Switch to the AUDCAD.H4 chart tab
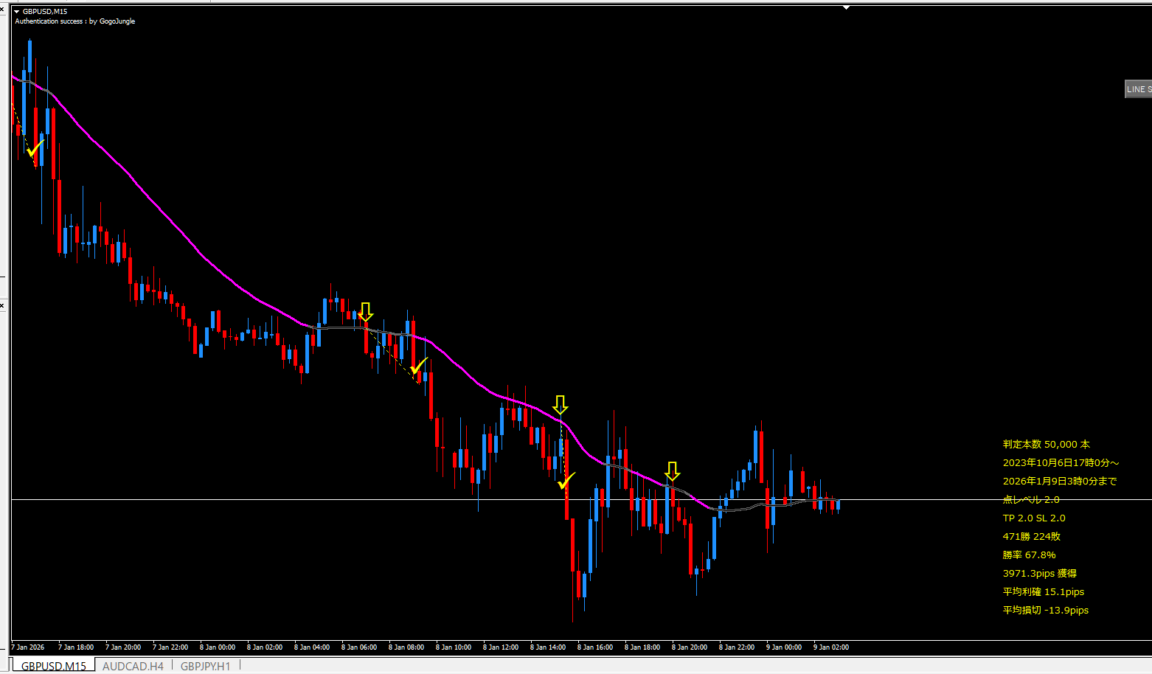 tap(133, 666)
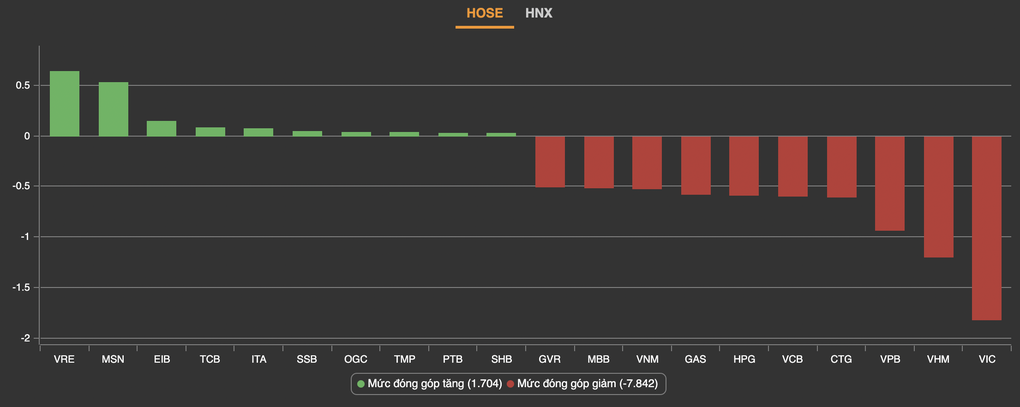
Task: Click the red GVR bar
Action: click(550, 161)
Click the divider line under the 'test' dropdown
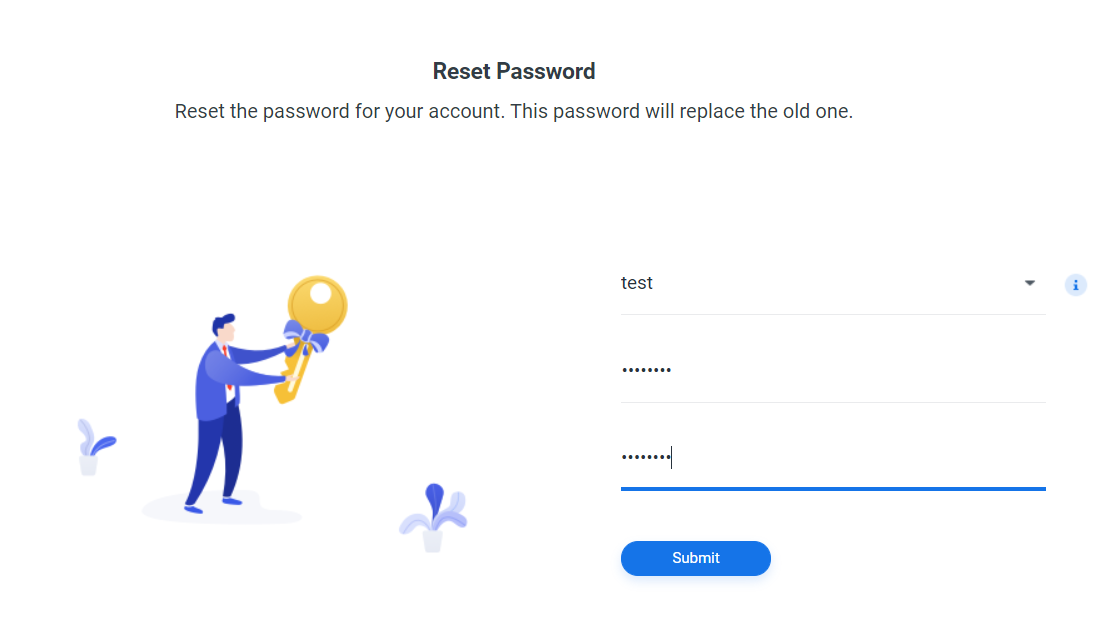Image resolution: width=1114 pixels, height=640 pixels. point(832,314)
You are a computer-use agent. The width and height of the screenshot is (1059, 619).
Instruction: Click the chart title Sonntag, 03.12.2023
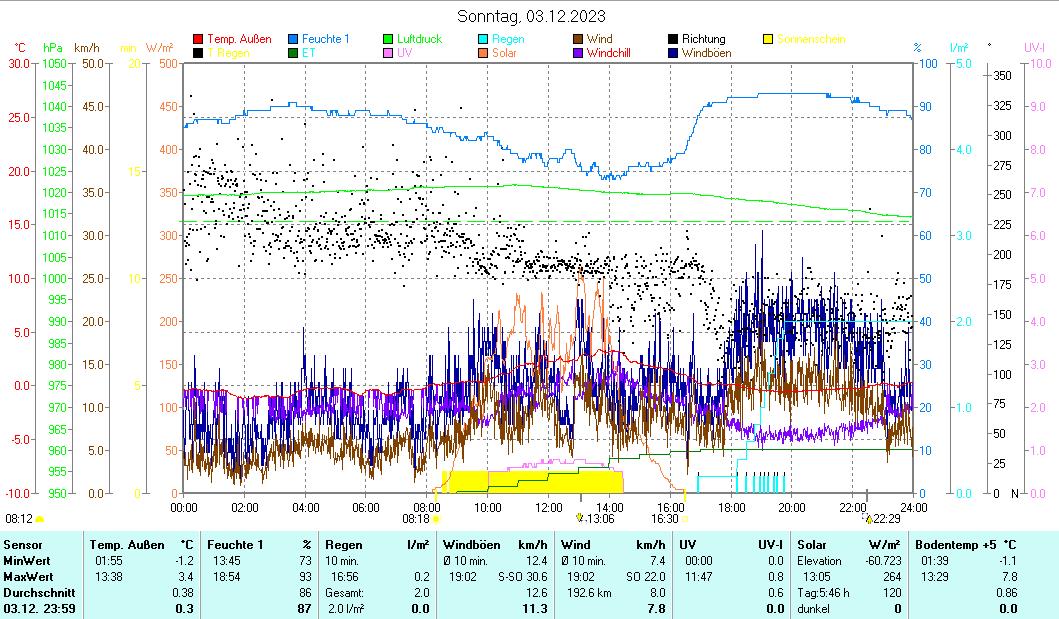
===============
From the line that contains "You are a computer-use" down to the last line of the entries above, copy every line exactly and leave out the pictures.

You are a computer-use agent. The width and height of the screenshot is (1059, 619).
Instruction: Click the chart title Sonntag, 03.12.2023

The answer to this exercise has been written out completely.